Given a dataset of popular songs on Spotify, which contains artists and music names with all audio characteristics of each music. Goal : To group music genres based on similarities in their audio characteristics.
Dataset can be found here https://www.kaggle.com/datasets/iamsumat/spotify-top-2000s-mega-dataset
- Extract the data
- Clean/ Transform the data as required. (In this dataset, before proceeding, we will drop the index column as it is not required)
- Check for the correlation between all the audio features in the dataset.
- Create a new dataset of all the audio characteristics & perform clustering analysis.
- Use K-means clustering algorithm to find similarities between all the audio features. (K=10, creating 10 clusters)
- Add clusters in the original dataset based on the similarities discovered.
- Visualize the clusters based on some of the audio features.
Clustering is a machine learning technique to group data points characterized by specific features.
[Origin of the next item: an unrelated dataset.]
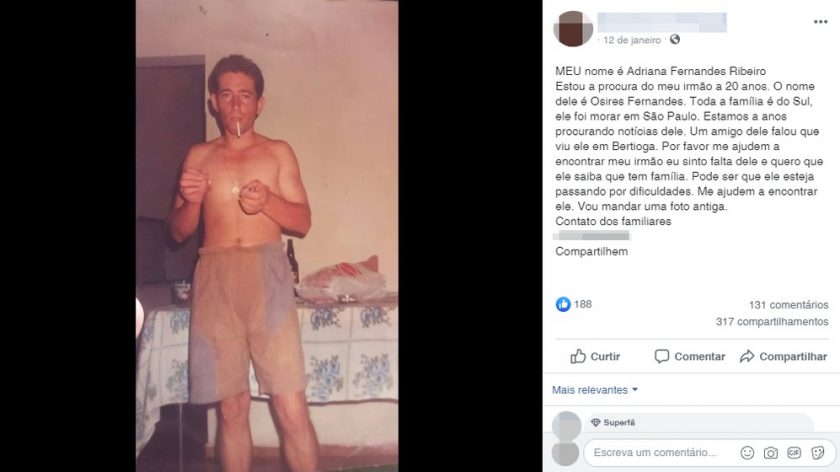Click the Comentar button
Screen dimensions: 840x472
[x=689, y=356]
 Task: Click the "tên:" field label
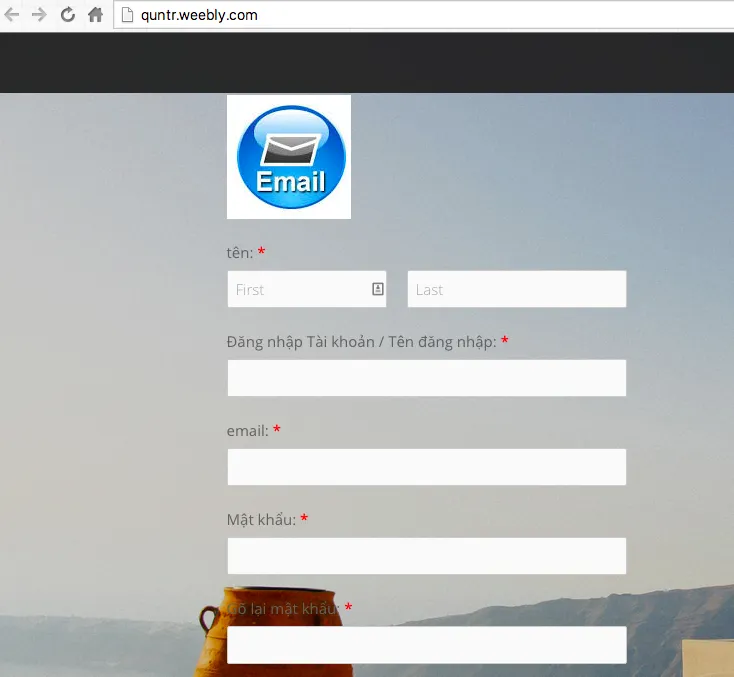click(x=240, y=253)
- Unsupervised Learning algorithm
- Groups unlabeled dataset into different clusters.
- K defines the number of pre-defined clusters that need to be created in the process.
- Divides the unlabeled dataset into k different clusters in such a way that each dataset belongs only one group that has similar properties.
- centroid-based algorithm, where each cluster is associated with a centroid.
- 2 tasks are performed mainly
- Determinee best value for K center points or centroids by an iterative process.
- Assigns each data point to its closest k-center. Those data points which are near to the particular k-center, create a cluster.